Bonding strength: Sealant between two electrodeposited steel plates (25 mm wide, 150 mm long) was cured at room temperature for 7 days with the width and width of 25 mm and the thickness of 3 mm, respectively, and then the adhesive strength was obtained with a universal tensile tester (UTM). .

Tensile strength: After curing the sealant at room temperature for 7 days with a thickness of 3 mm, a test piece was made with a dumbbell type No. 3, and the tensile strength was obtained with a universal tensile testing machine (UTM).
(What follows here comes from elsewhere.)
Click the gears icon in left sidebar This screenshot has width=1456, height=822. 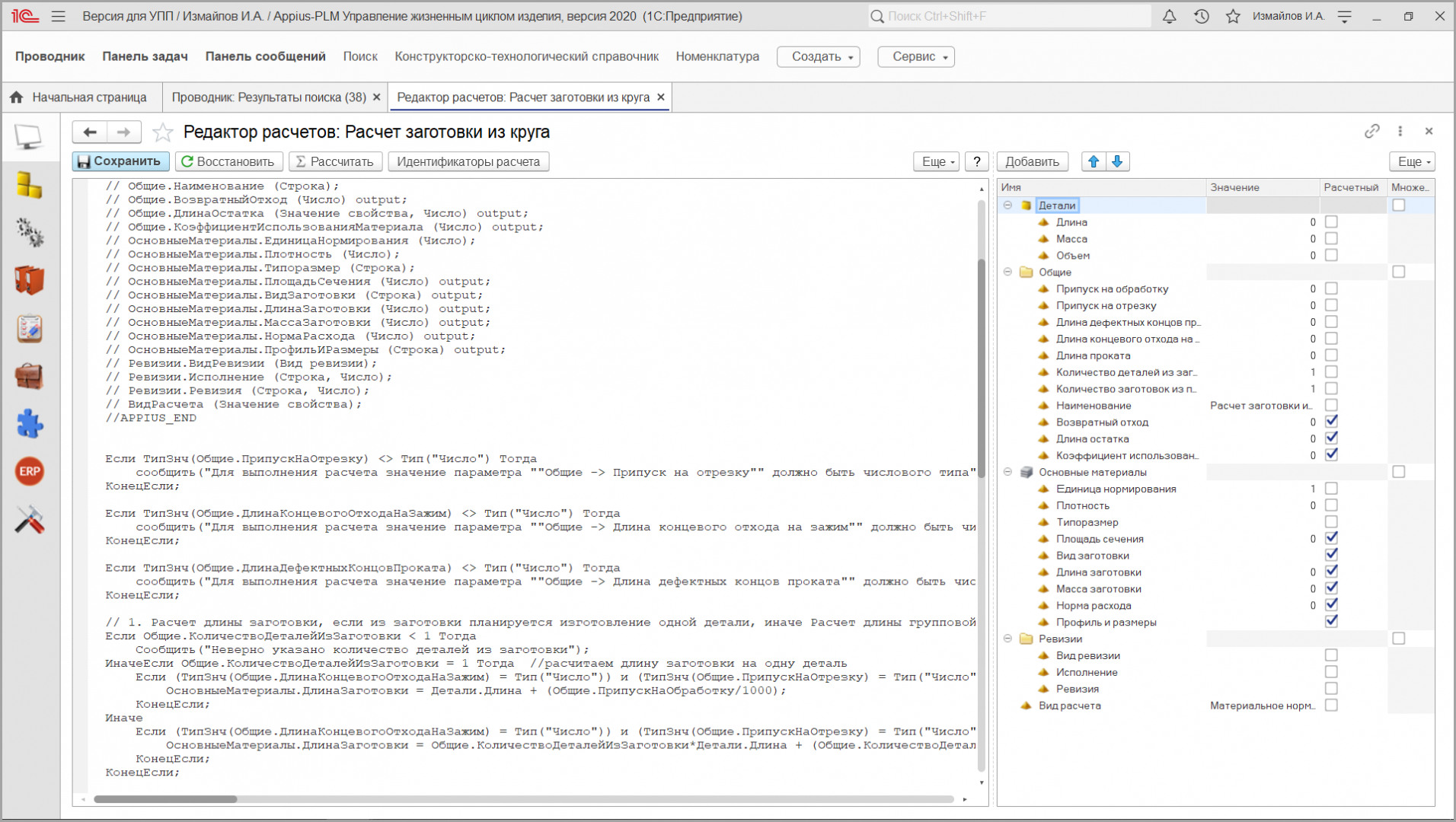[30, 232]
Physical property measurement result division Tensile strength (kg/cm2) Adhesion (kg/cm2) Example 1 37 29 Example 2 37 28 Example 3 35 28 Example 4 40 29 Comparative Example 1 28 28 Comparative Example 2 28 27 Comparative Example 3 34 27

As shown in Table 2, it was confirmed that Examples 1 to 4 of the present invention had superior tensile strength compared to Comparative Examples 1 to 3. However, there was no significant difference in adhesiveness.

(Test Example 3)

Heat resistance of Examples 1 to 4 and Comparative Examples 1 to 3 was evaluated using TGA (Thermo-Gravimetric Analysis). Regarding the thermal decomposition temperature, the weight loss rate was compared by setting the temperature at which 5% of the initial weight is reduced as the initial decomposition temperature, and the results are shown in Table 3 below.

Heat resistance test result division TGA weight reduction rate (%) Example 1 0.1124 Example 2 0.1032 Example 3 0.1001 Example 4 0.1015 Comparative Example 1 0.1524 Comparative Example 2 0.1321 Comparative Example 3 0.1302

As shown in Table 3, it was confirmed that Examples 1 to 4 of the present invention had excellent heat resistance compared to Comparative Examples 1 to 3.

Through the above description, those skilled in the art will know that various changes and modifications are possible without departing from the technical spirit of the present invention. Therefore, the technical scope of the present invention is not limited to the contents described in the detailed description of the specification, but should be defined by the claims.

Claims (5)

Hydroxyl-terminated polysiloxane resin 100 parts by weight, magnesium hydroxide 10-50 parts by weight, aluminum hydroxide 10-30 parts by weight, halogen-based flame retardant 0.01-0.1 parts by weight, phosphorus-based flame retardant 1-5 parts by weight, carbon fiber 10-50 parts by weight, carbonation A main part containing 10 to 50 parts by weight of power generation ash, 20 to 50 parts by weight of a plasticizer, 100 to 150 parts by weight of a filler, and 0.1 to 5 parts by weight of a platinum catalyst;
It is composed of a two-component type of; a curing agent part containing a silane curing agent,
The filler is a secondary sealing fire-resistant silicone sealant composition for two-component double-glazed glass, characterized in that it comprises wollastonite.
According to claim 1,
The carbon fiber,
The carbon fiber is heat treated at 600 to 1000 ° C for 30 to 100 minutes in a nitrogen atmosphere,
Secondary sealing fire-resistant silicone sealant composition for two-component double-glazed glass, characterized in that the heat-treated carbon fiber is immersed in an aqueous phosphate solution for 30 to 40 minutes, dried and pulverized to 0.1 to 100 μm.
According to claim 1,
The carbonation development meeting,
After mixing water with the power generation ash, injecting carbon dioxide to the pH 9-10, filtering and drying,
Secondary sealing fire-resistant silicone sealant composition for two-component double-glazed glass, characterized in that the dried product is immersed in an aqueous phosphate solution for 30 to 40 minutes, dried and pulverized to 0.1 to 100 μm.
According to any one of claims 1 to 3,
The subject part,
A secondary sealing refractory silicone sealant composition for two-component double-glazed glass, further comprising 10 to 20 parts by weight of boron carbide and 10 to 20 parts by weight of zirconium silicate.
According to claim 4,
The filler further includes cerium oxide,
The subject part,
A secondary sealing fireproof silicone sealant composition for two-component double-glazed glass, characterized in that it further comprises 1 to 5 parts by weight of polyetherimide nanofibers and 1 to 5 parts by weight of flame retardant treated cotton fiber powder.